Esta dramática pandemia se ha convertido en la enésima ocasión para dar la razón a aquel Sánchez que decía que no podría dormir con Podemos en el Gobierno. Hasta la fecha, la influencia de la formación morada -exceptuando a la ministra de Trabajo, que fue desautorizada por anticiparse y distribuir una guía de recomendaciones contra el virus- se ha revelado como una seria rémora para el combate contra el coronavirus.
Su irresponsabilidad va desde el empeño en liderar la fatal manifestación del 8-M en Madrid -cuatro días después supimos del contagio de Irene Montero- hasta la tensa reunión del Consejo de Ministros del sábado, cuando Pablo Iglesias llevó su maximalismo ideológico al límite de la crisis de Gobierno, demorando así unas medidas económicas muy necesarias para impedir el colapso.

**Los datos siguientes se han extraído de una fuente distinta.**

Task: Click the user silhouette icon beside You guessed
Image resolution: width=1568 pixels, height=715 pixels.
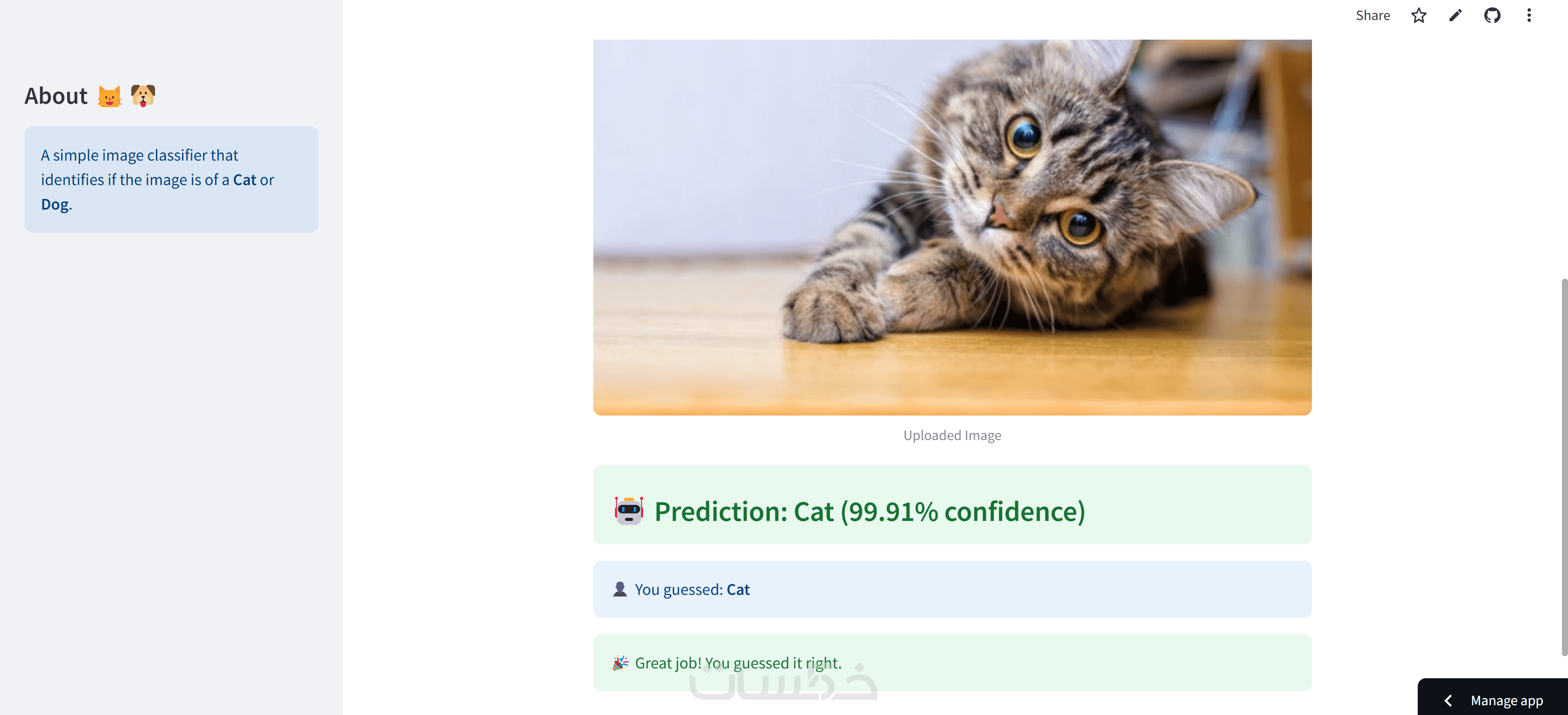Action: [620, 589]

Sánchez trazó entonces un cordón sanitario en torno a los de Iglesias, que aspiraba a integrarse en el comité de crisis compuesto por cuatro ministros del PSOE. A cambio, le concedió una bochornosa cláusula, colada de matute en el decreto económico contra la pandemia, para blindarle en la comisión de control del CNI.
Y ahora le permite no solo saltarse la cuarentena a voluntad sino pronunciar mítines políticos bajo máscara institucional a la mañana siguiente de que su partido promoviera en las redes sociales un boicot explícito a la Monarquía. Podemos se resiste a aceptar que no se puede ejercer el poder público y la oposición callejera a la vez.

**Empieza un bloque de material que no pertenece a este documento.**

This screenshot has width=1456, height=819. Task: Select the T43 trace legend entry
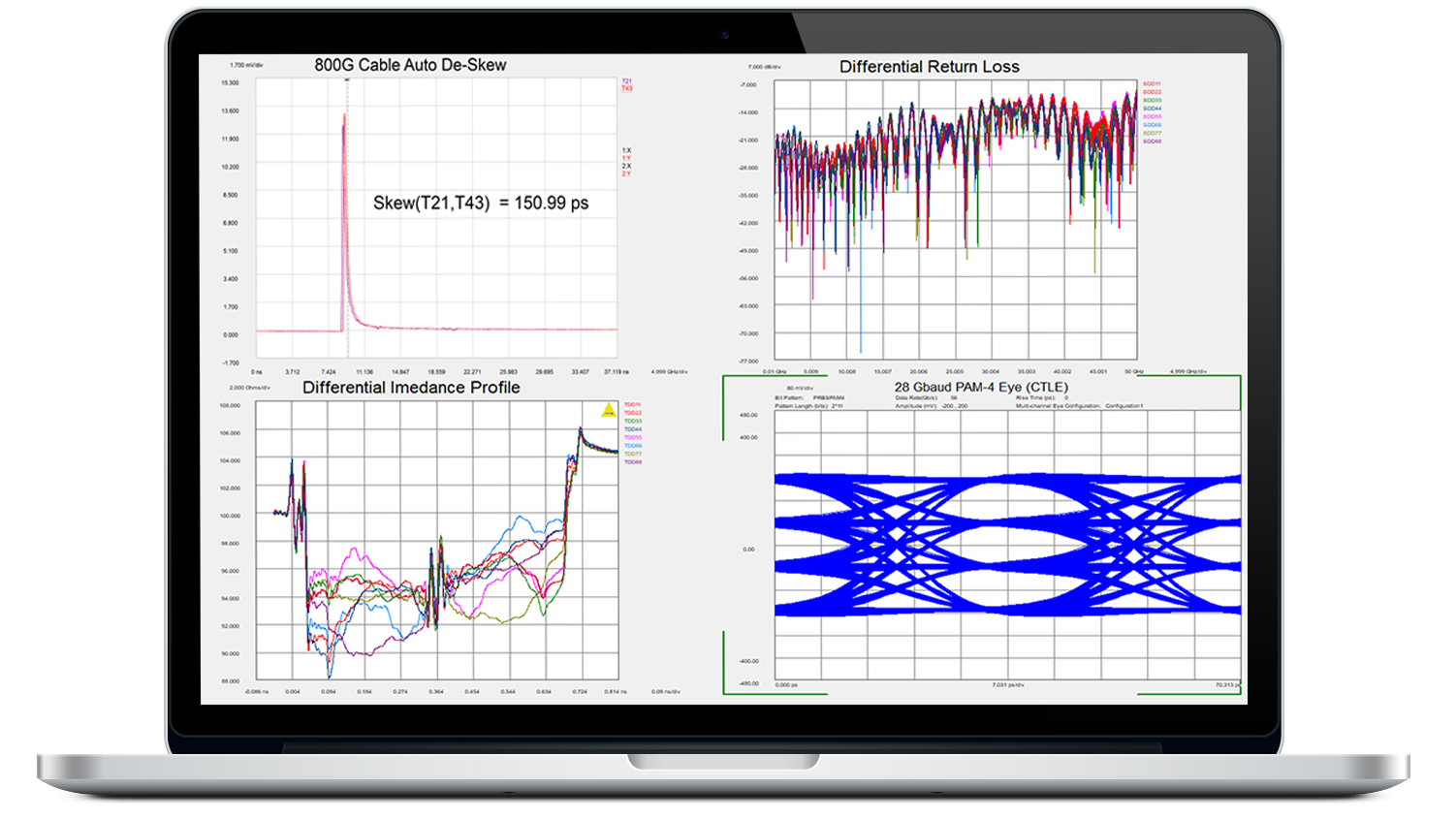coord(626,88)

No se puede arremeter contra Amancio Ortega en campaña y pasar a aceptar su ayuda sin que medie autocrítica. No se pueden imponer medidas de seguridad y convertirse al mismo tiempo en la excepción a la norma que rige para la gente, esa gente que él dice representar aún.

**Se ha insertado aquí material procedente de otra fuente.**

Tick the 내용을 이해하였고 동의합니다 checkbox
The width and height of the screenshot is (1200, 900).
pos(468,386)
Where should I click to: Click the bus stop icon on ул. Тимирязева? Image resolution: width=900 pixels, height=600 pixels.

Pero sobre todo, no es admisible la desfachatez de cargar contra el jefe del Estado mientras se coloniza ese mismo Estado con colocaciones de afines que alcanzan el ámbito más doméstico. Estos pendulazos diarios que van rebotando de la oficialidad al agit-prop resultan obscenos.
Los españoles confinados no se merecen un vicepresidente que interpreta los traumas colectivos como oportunidades para protagonizar tentativas rupturistas, como ya hizo con la anterior recesión. Y tampoco se merecen un presidente que se lo tolera.
«No imaginaba que la primera preocupación de la ministra de Defensa fueran las personas sin hogar», afirmó en su comparecencia todo un vicepresidente segundo del Gobierno. Alguno podría apostillar que no imaginaba que la primera preocupación del enemigo de la casta fuera auparse a ella.
Pero esto no va solo de incongruencias biográficas sino de responsabilidad institucional en un momento crítico del país. Si Iglesias acaricia el estado de alarma como trampolín de fantasías bolivarianas, el presidente del Gobierno debería empezar a considerar seriamente la conveniencia de cesarle.